Joe Simone: that's not good enough, unfortunately. I can't make every video that everyone has great ideas for because there's a lot of great ideas out there, but the idea has to serve a purpose.

Dan Beresh: The brief is a forcing function, isn't it? It's a forcing function that forces you to think through why are we actually doing this? Is this [00:12:00] strategic? We'd love to throw the word strategic around. It's like you wanna make something sound important, just put strategic in front of it. But genuine strategy is sitting back and saying, how does this hang together with the rest of the stuff we're doing?

And, you know, one thing I've also heard, especially from our larger clients or enterprise folks, there's sometimes a, "Hey, marketer, I have this idea, and I'm, you know, uh, one of the owners of the business, and so- Yeah ... I have a lot of pull, a lot of power," and you don't feel as a marketer like you can say no.

And the brief is a way to maybe not say no, maybe s- to just convert this idea into a part of your actual marketing strategy. And maybe this is a project that you even take back and you can work with an agency on and say, "Hey, how do we make this work within the goals that you," same leader, "have set out for the year?"

And I like to believe that actually the brief could lead to some canceled projects, and I think that'd actually be a pretty good [00:13:00] thing.  

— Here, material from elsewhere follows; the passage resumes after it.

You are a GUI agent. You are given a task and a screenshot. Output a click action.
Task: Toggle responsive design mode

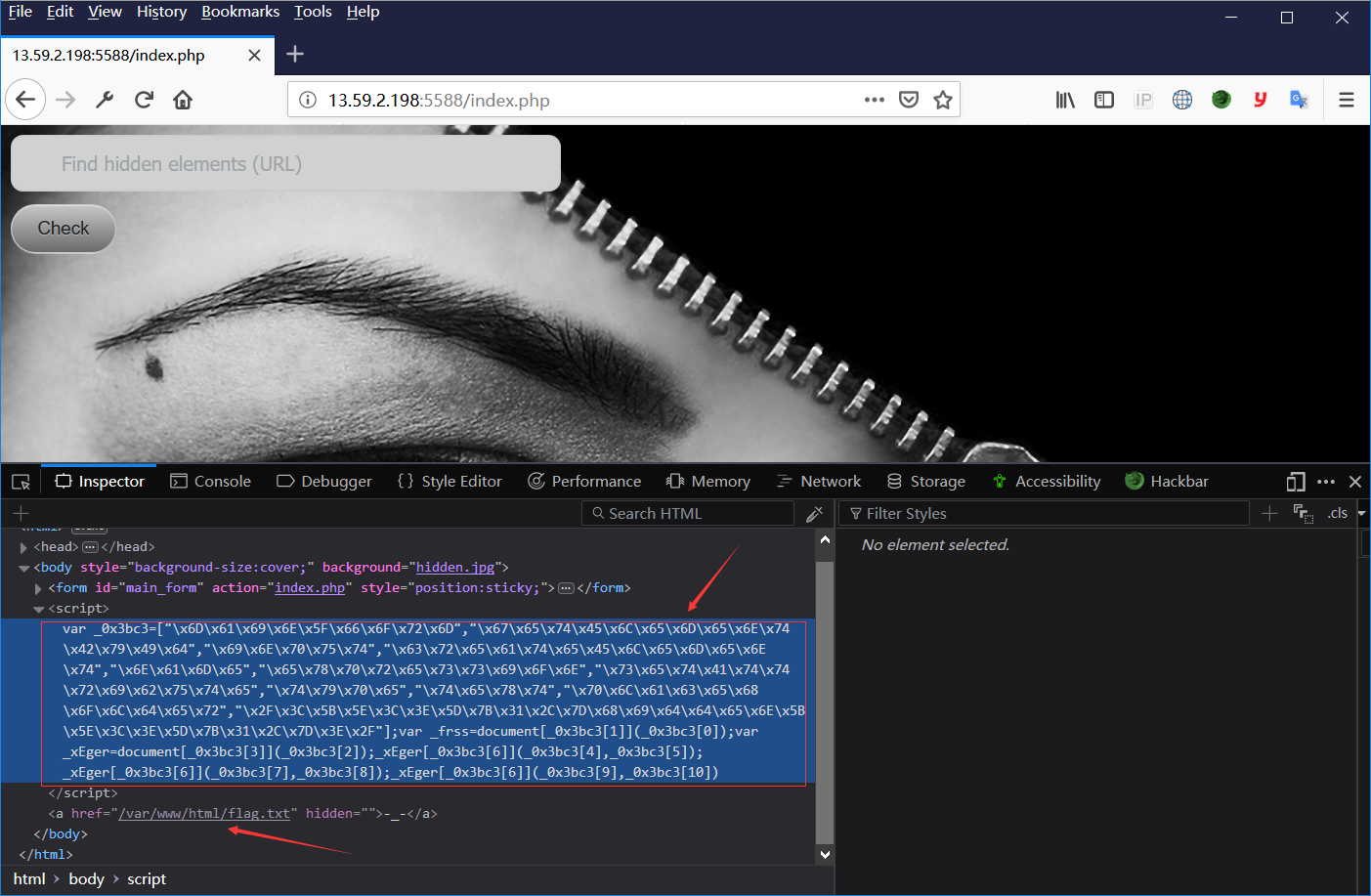click(x=1295, y=482)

Joe Simone: Yeah. I mean, it avoids the spend, but like you said, it, it can... If this leader is, is really pushing for this idea, it's also a discovery phase of the project. Like m- well- Totally

maybe, maybe there is something here, and it's worth putting in the effort to kind of uncover what that is. And if you do uncover it, you can go back to that leader and say, "Hey, yeah, great idea. Look, look what this will do." And if it seems to fall flat, you've at least put in the work and you can say, "Well, we actually took a look at this and while it's a great idea, it might be better served elsewhere," or maybe we have to rejig the idea so that we hit these benchmarks that you've actually, you know, set out beforehand.

Dan Beresh: I love what you're saying about the idea that we should really go to the leader and, and start with curiosity, and I think often, especially when I was younger, I was, you know, pretty stubborn and I'd say, "This is stupid," you know? This is like- Yeah ... "Let's not. Why are we, what are we doing?" You know? But then as we mature, we realize, well, you know what?

Leaders are often leaders because they performed well and, and because they have a, a, a [00:14:00] broader vision. And I, we all know leaders for whom that's not the case. But let's- Mm-hmm ... give them the benefit of the doubt. And this- Yes ... in a way gives them the opportunity to do that and to say, "Hey, you know what? Uh, tell me a little bit more about what this is."

And, and I hope for you listening to this podcast right now, I hope that you are able to use the brief as a way to actually turn a project that's just a shiny object into something that's truly and actually valuable. And my God, I hope that that makes your life way less frustrating, because I cannot tell you the number of clients that I've talked to whose lives are just bogged down by asks from people who they feel they have to say yes to.

And ultimately- Mm-hmm ... they come out of the year and say, "What the heck did we do? Nothing hung together, and we didn't, we didn't achieve our, our goals."  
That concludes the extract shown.